We all strive for this - the ability to choose what we do and when we do so.
I have always reasoned that I changed myself for myself, not for my Crohn's disease. Changing my diet to eating healthier and exercising everyday, I did that to feel better, not because my disease took control of my body. I chose to take the necessary steps to feel better and to live a more fulfilling life.
The past nine months have tested my ability to find happiness within a flare-up. From a summer of a liquid/soft diet to no longer running due to my constant need for a bathroom, Crohn's disease has tested my positivity, and definitely gotten the best of me at times. After 11 years of telling myself that my disease will never dictate my life, I am forced to buy depends.
Since my diagnosis I have always considered myself fortunate enough to rarely have an accident. I have found some interesting objects to use as a bathroom, but the point is that I usually save myself from the need of changing clothes.
This last month has taxed my patience with Crohn's. Weeks have passed since I have had bowel movements in the single digits throughout a day. My activities must involve nearby restrooms, just in case. I am too scared to run because the jostling will cause my bowels to become angry.
The decision to wear depends has been long and difficult. For whatever reason, I have continuously told myself that as long as I can make it to the bathroom, I have successfully kept autonomy even with a chronic illness.
Thinking about how I have lived this last month, I think that wearing them will help me regain control. Although I will still try my hardest to make it to the bathroom, I will no longer have restrictions to stay close to the bathroom. I will run again and have no fears about going for walks.

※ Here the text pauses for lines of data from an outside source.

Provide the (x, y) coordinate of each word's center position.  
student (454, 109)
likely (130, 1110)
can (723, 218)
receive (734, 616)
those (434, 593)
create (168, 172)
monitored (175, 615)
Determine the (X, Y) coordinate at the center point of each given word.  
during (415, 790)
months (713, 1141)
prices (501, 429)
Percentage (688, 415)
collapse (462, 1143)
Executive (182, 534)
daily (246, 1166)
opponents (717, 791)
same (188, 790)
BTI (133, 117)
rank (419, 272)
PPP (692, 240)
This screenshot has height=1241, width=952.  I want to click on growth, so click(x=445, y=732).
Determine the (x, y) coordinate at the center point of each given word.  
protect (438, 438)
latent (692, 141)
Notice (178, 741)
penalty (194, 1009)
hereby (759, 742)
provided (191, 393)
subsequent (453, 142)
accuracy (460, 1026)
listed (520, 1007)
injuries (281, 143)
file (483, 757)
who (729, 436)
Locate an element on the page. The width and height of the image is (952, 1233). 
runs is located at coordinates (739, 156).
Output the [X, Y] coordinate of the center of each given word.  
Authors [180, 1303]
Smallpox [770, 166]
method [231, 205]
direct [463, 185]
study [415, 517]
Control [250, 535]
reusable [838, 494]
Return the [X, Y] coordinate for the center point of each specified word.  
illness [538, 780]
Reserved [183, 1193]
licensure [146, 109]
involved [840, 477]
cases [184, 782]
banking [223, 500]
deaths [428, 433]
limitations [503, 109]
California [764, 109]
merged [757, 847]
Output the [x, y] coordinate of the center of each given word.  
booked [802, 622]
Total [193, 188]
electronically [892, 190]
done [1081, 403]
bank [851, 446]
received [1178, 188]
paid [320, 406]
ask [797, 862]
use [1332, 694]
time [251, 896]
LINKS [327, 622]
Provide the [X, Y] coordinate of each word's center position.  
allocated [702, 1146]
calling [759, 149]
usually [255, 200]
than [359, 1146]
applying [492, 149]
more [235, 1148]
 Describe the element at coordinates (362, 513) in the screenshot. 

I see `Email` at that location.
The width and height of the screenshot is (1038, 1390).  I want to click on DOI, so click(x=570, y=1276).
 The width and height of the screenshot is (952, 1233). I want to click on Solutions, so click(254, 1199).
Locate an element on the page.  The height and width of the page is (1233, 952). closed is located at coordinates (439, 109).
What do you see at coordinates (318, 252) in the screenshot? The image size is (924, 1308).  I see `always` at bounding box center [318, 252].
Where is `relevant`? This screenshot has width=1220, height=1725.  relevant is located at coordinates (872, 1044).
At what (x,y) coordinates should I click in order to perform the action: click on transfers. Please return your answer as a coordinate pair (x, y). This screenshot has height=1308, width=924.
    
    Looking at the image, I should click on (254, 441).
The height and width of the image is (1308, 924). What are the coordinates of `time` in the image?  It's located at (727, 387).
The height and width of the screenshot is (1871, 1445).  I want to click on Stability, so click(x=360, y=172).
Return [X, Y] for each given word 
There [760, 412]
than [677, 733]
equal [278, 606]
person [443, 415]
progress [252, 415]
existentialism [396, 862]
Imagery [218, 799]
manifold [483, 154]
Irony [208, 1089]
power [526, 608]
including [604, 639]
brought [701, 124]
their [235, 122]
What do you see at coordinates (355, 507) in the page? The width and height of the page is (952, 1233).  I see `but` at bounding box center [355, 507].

For many people managing Inflammatory Bowel Disease, having an accident can make the most significant negative impact on a person's life. Most people associate an uncontrolled bowel as someone who cannot truly live life. I am not proud of my need for depends, but I will not be ashamed that they will make my life easier.
The most important lesson I have taken from this decision concerns openness about your situation. I am fortunate enough to have a supportive boyfriend that will go with me to the store to buy my first set and has lifted me up through this difficult decision. My friends at school have helped me through the rough periods and provide constant encouragement. This is not something a person should keep to themselves to save face. No one should feel shame for using something that will make their disease more manageable.